▸ Exercise
Using the material below, print a verbatim copy of every line from the one containing "Kurse (436, 75)" through the one containing "Identify the click", inclusive, and omit the pictures.

╭─ Input records

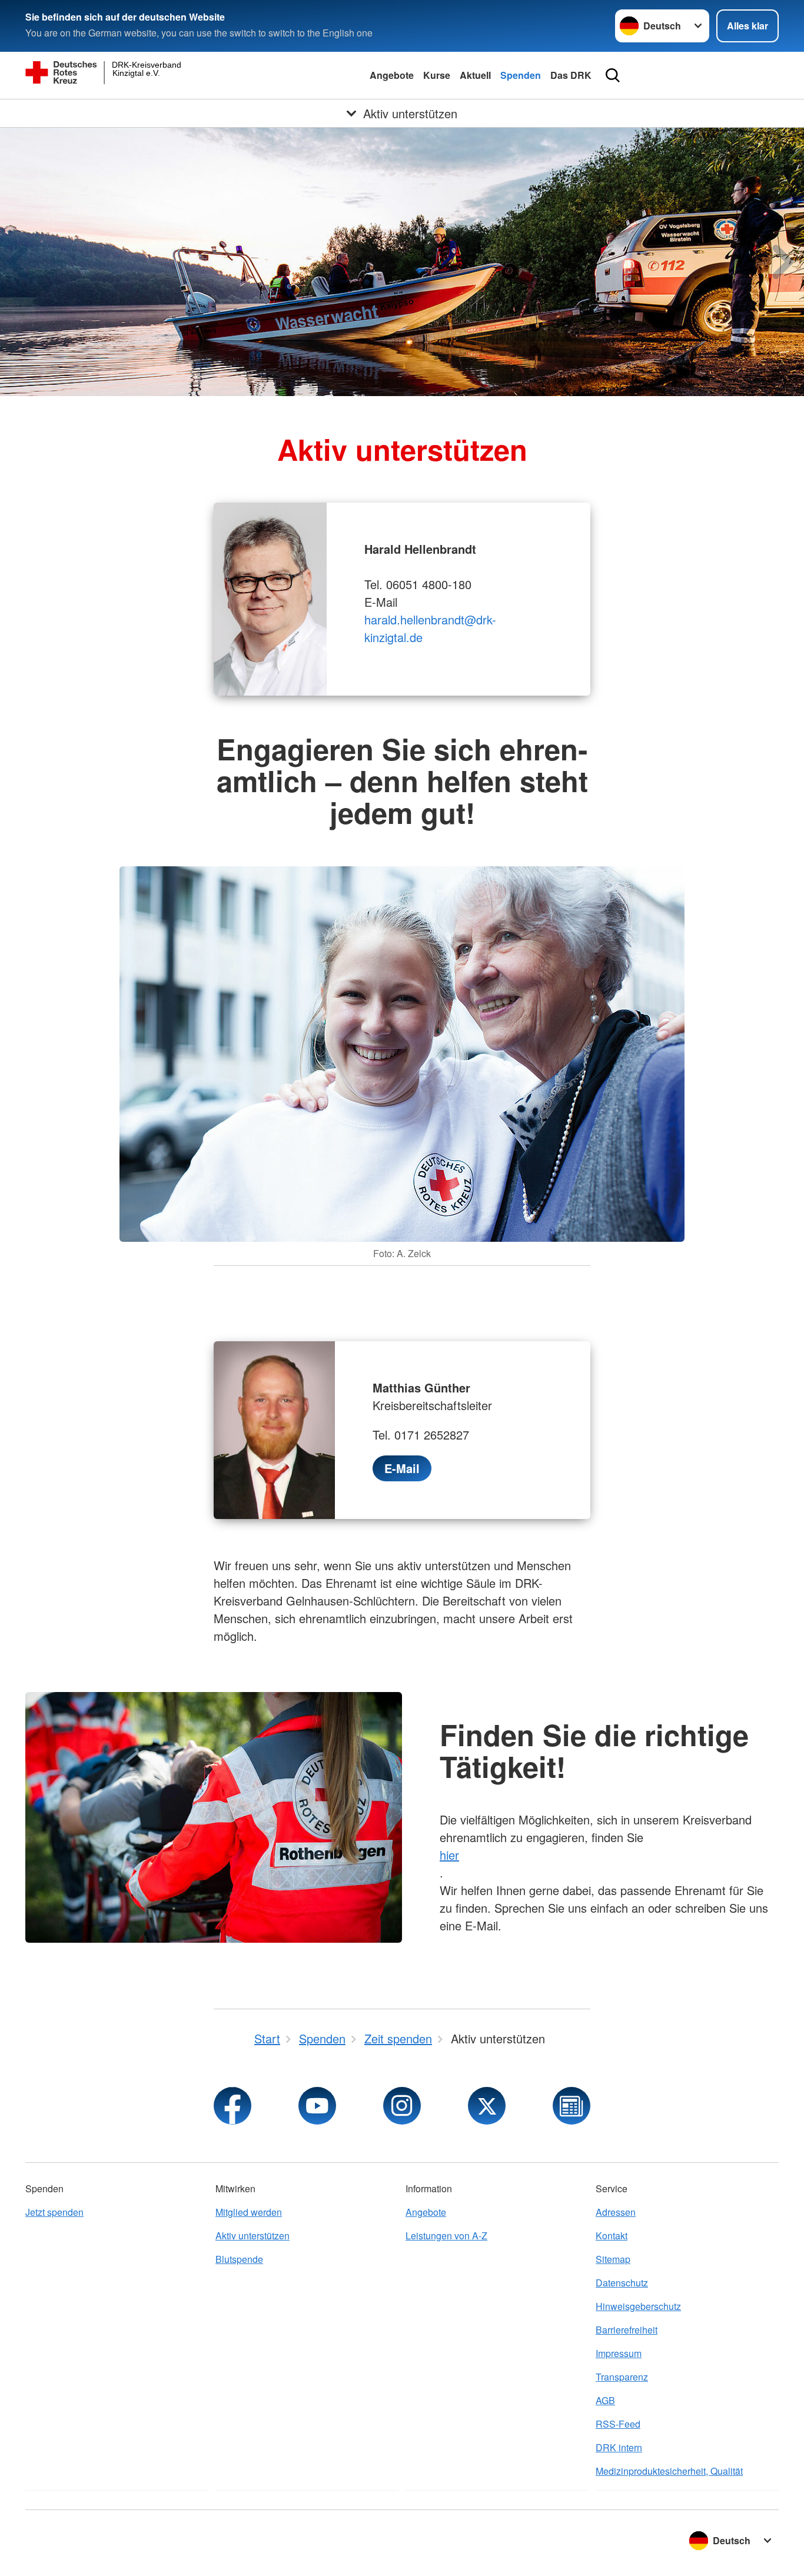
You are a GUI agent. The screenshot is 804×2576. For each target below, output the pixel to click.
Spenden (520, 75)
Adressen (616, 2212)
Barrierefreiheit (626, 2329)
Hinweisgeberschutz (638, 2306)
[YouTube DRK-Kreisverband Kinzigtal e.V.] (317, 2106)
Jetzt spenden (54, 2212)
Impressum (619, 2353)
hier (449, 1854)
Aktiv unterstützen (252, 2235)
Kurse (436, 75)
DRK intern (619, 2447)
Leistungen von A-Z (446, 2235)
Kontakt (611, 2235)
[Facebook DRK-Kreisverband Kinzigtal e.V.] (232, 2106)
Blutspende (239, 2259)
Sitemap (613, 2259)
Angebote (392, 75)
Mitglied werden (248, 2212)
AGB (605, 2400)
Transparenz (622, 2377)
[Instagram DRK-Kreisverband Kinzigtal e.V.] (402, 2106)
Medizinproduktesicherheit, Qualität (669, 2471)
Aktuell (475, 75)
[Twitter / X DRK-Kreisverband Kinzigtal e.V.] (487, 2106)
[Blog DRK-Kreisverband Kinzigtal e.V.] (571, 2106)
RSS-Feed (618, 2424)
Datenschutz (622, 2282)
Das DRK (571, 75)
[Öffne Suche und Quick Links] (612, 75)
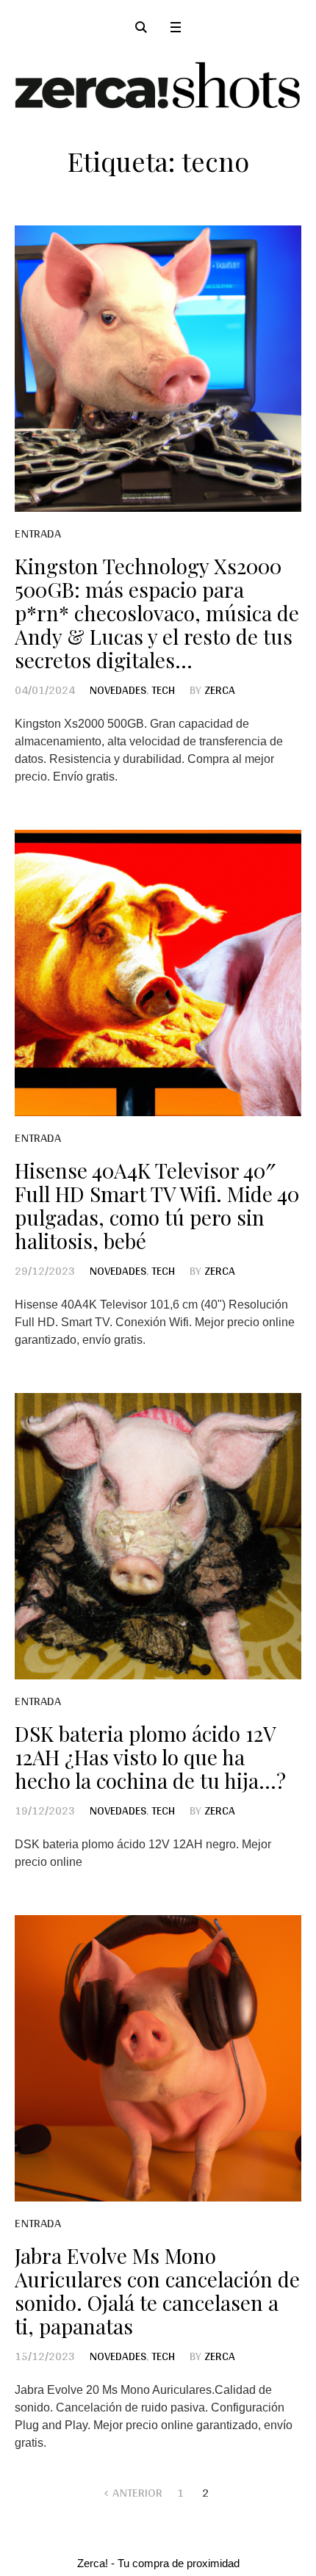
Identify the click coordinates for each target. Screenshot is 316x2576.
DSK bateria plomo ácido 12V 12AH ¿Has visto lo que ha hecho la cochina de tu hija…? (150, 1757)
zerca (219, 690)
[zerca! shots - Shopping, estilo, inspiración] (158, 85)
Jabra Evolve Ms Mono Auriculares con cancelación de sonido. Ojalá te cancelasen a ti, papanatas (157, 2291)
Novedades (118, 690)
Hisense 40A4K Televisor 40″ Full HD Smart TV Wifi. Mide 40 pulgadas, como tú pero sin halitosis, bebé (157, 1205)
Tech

╰─

▸ Written solution
Kurse (436, 75)
DRK intern (619, 2447)
Leistungen von A-Z (446, 2235)
Kontakt (611, 2235)
[Facebook DRK-Kreisverband Kinzigtal e.V.] (232, 2106)
Blutspende (239, 2259)
Sitemap (613, 2259)
Angebote (392, 75)
Mitglied werden (248, 2212)
AGB (605, 2400)
Transparenz (622, 2377)
[Instagram DRK-Kreisverband Kinzigtal e.V.] (402, 2106)
Medizinproduktesicherheit, Qualität (669, 2471)
Aktuell (475, 75)
[Twitter / X DRK-Kreisverband Kinzigtal e.V.] (487, 2106)
[Blog DRK-Kreisverband Kinzigtal e.V.] (571, 2106)
RSS-Feed (618, 2424)
Datenschutz (622, 2282)
Das DRK (571, 75)
[Öffne Suche und Quick Links] (612, 75)
Identify the click coordinates for each target. Screenshot is 316x2576.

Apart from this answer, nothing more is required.